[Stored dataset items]
-------------------------

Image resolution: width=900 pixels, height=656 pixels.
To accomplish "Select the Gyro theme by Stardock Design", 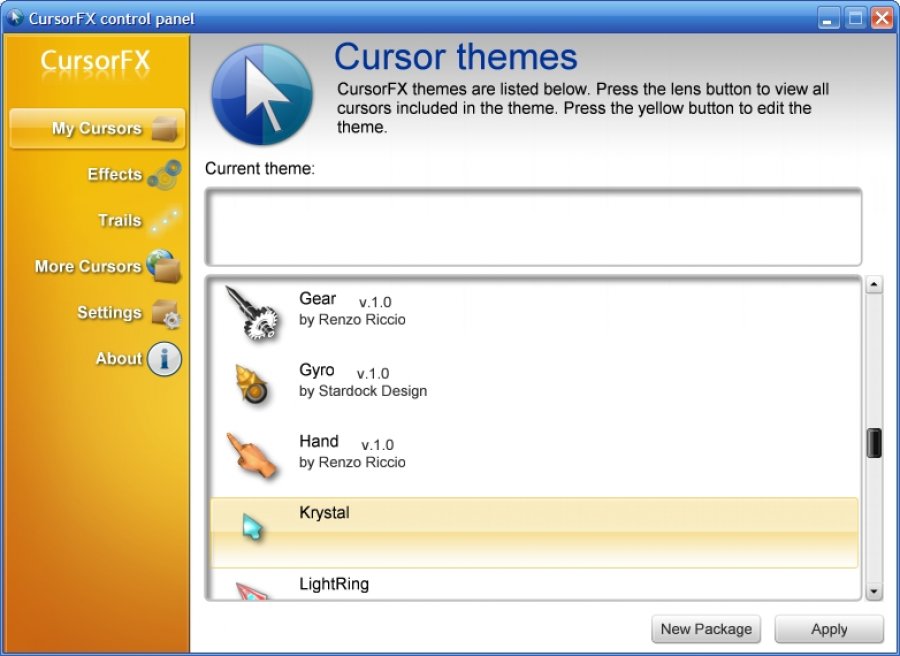I will coord(362,381).
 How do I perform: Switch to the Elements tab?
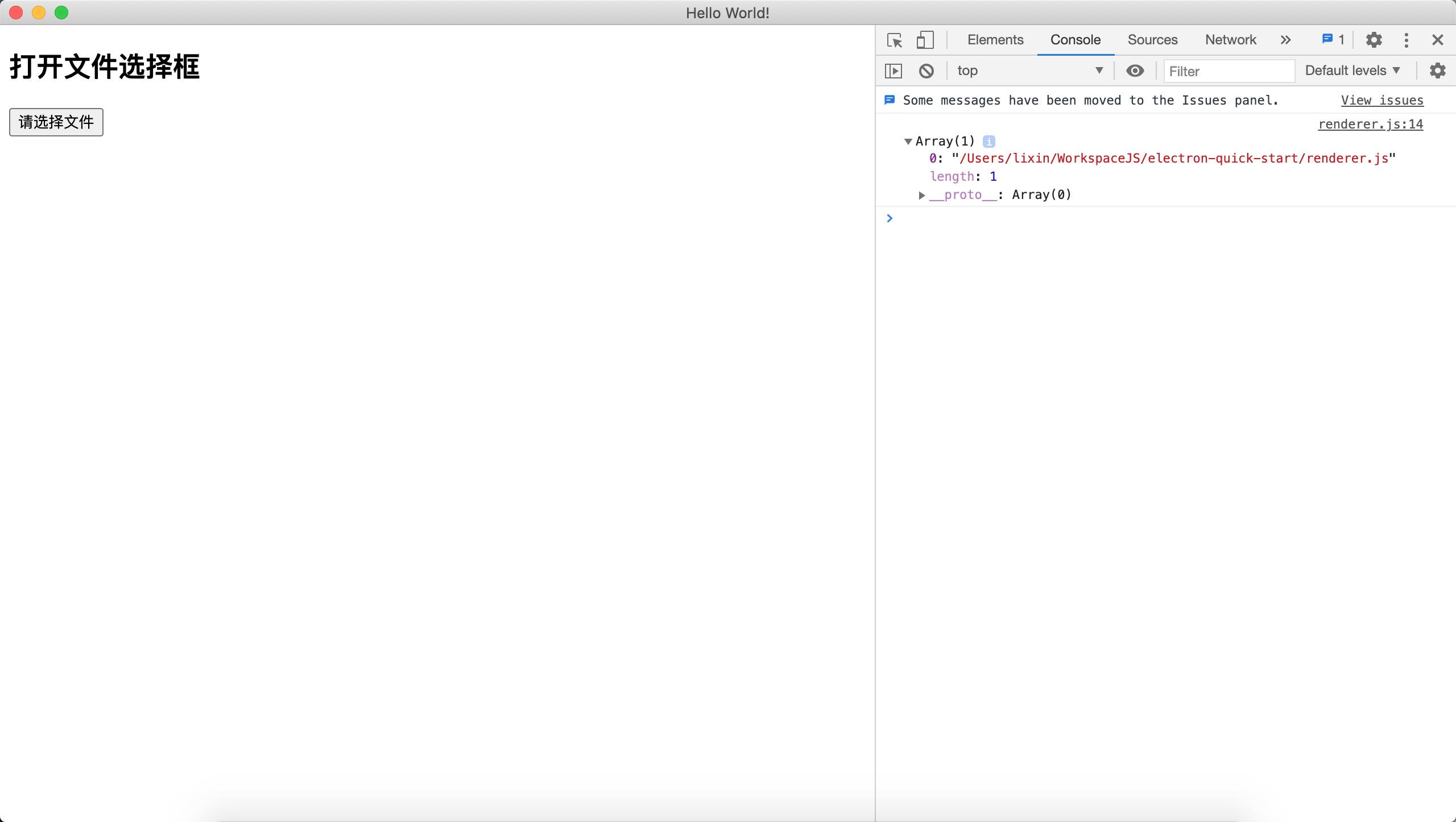(995, 39)
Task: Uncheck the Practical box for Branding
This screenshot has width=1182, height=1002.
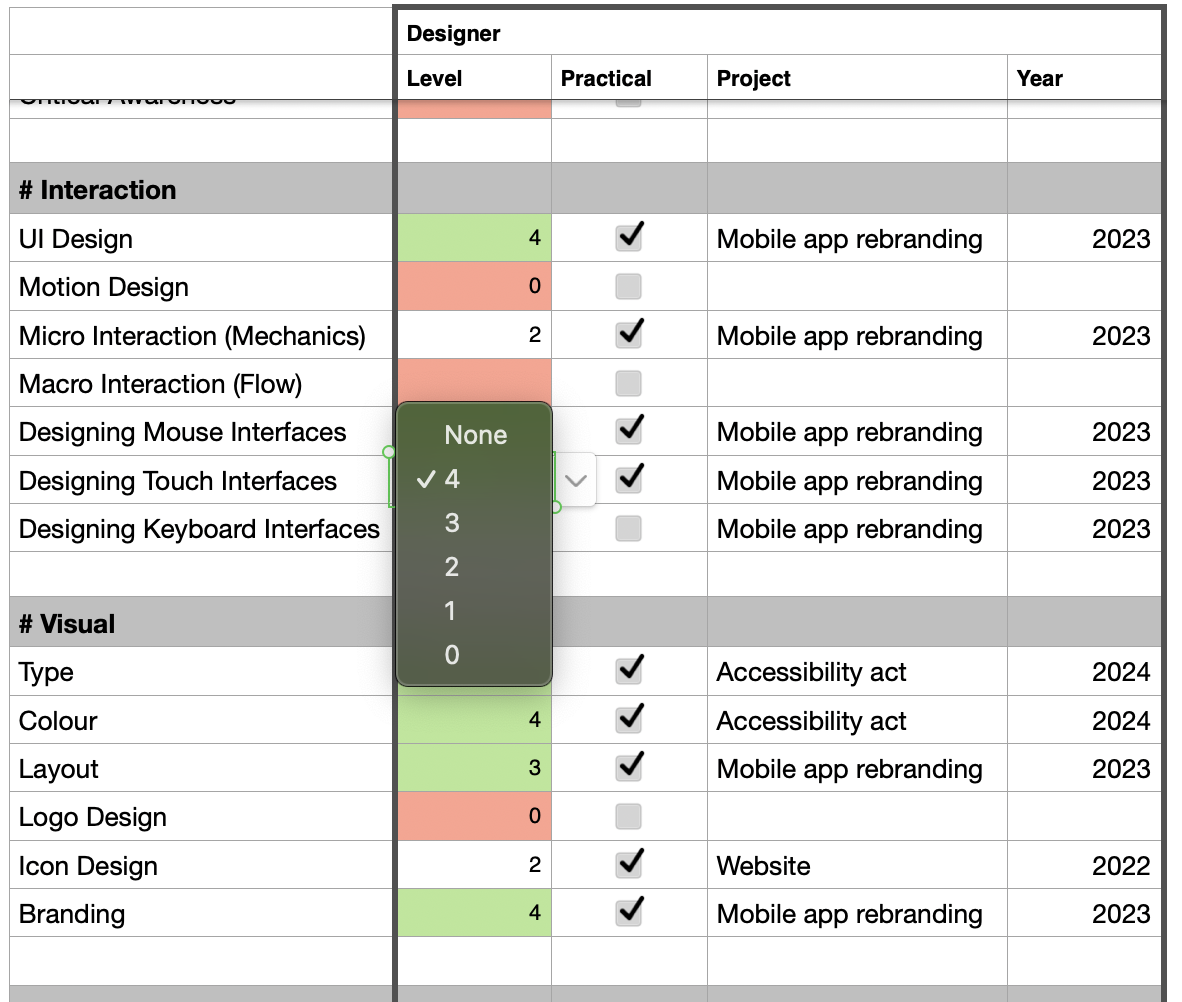Action: 628,911
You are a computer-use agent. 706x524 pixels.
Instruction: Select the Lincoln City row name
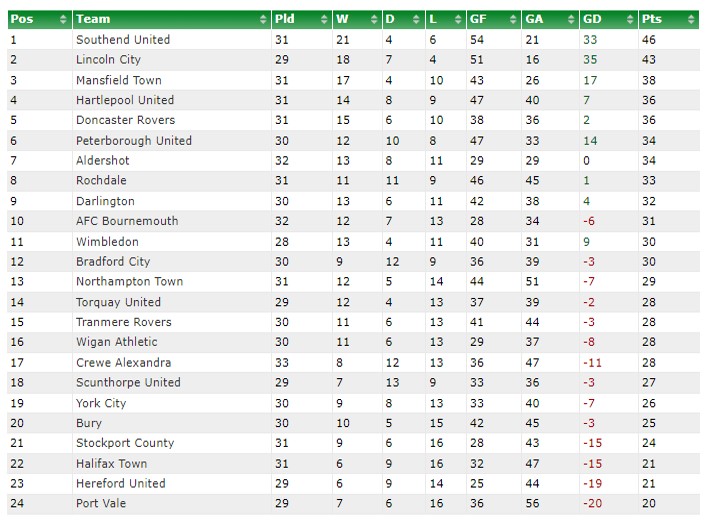coord(109,59)
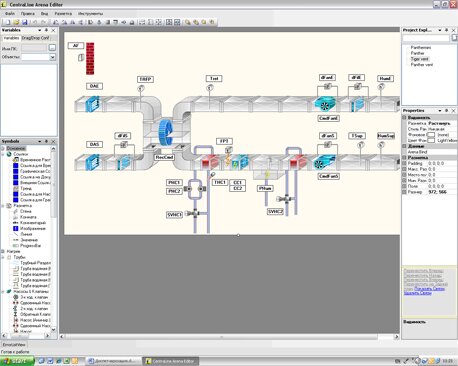
Task: Select the turquoise CmdFanE fan unit
Action: 325,104
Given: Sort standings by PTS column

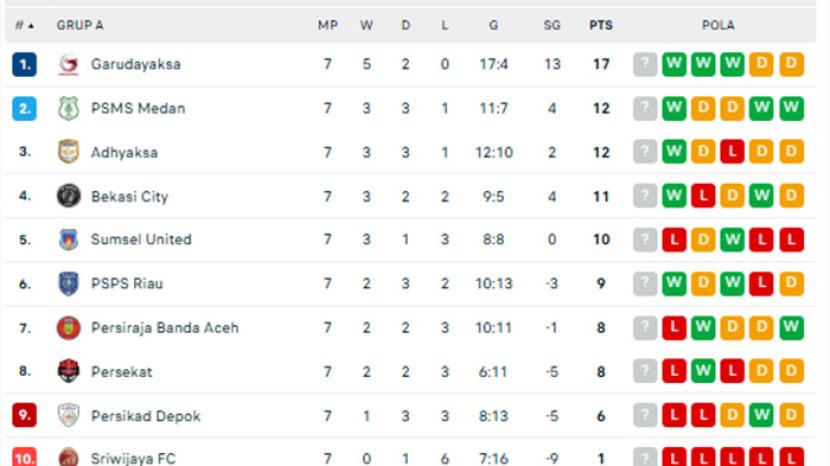Looking at the screenshot, I should tap(600, 25).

-------------------------

Work order: What lines in the records above include the string "pixels"? Copy each one.

Problem solution:
Image resolution: width=900 pixels, height=656 pixels.
You are a computer-use agent. 706x524 pixels.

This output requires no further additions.